Road - class 3 togher, Derryoghil, Co. Longford
Co. Longford |
Roads & Tracks
In the bogland of Derryoghil, County Longford, a road was built that no wheeled vehicle ever used.
It was roughly seven metres long and barely wide enough for a single person to walk without stepping off the edge, yet it was constructed with enough care and craft that it survived, buried in wet peat, for more than three thousand years. This is a togher, a type of ancient trackway laid across boggy or waterlogged ground to allow people and animals to move through terrain that would otherwise swallow them. The Derryoghil example is a modest one, but modest does not mean careless.

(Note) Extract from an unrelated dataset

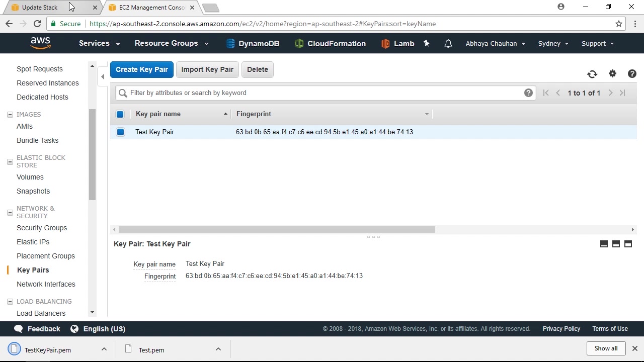This screenshot has height=362, width=644.
Task: Open the help question mark icon
Action: point(632,73)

Recorded in 1988 and classified as a class 3 togher, the structure measured 7.3 metres long, 0.6 metres wide, and only about five centimetres thick. It ran roughly east-south-east to west-north-west and was made from three woven hurdles laid end to end. Hurdles, in this context, are pre-made panels of interlaced wood, flexible enough to be prepared elsewhere and carried to the site. The weaving technique was a simple under-over pattern using hazel and ash, while birch and ash roundwood served as the sails, the upright or edge stakes that hold the woven material in place. Many of these sails still bore fine toolmarks, the direct traces of Bronze Age woodworking. Radiocarbon dating placed the structure between approximately 1369 and 1023 BC, a period when the Irish midlands were already well acquainted with the challenge of crossing their vast raised bogs. The dating was published by the archaeologist Barry Raftery, who documented many such trackways across the Irish bogland landscape during the late twentieth century.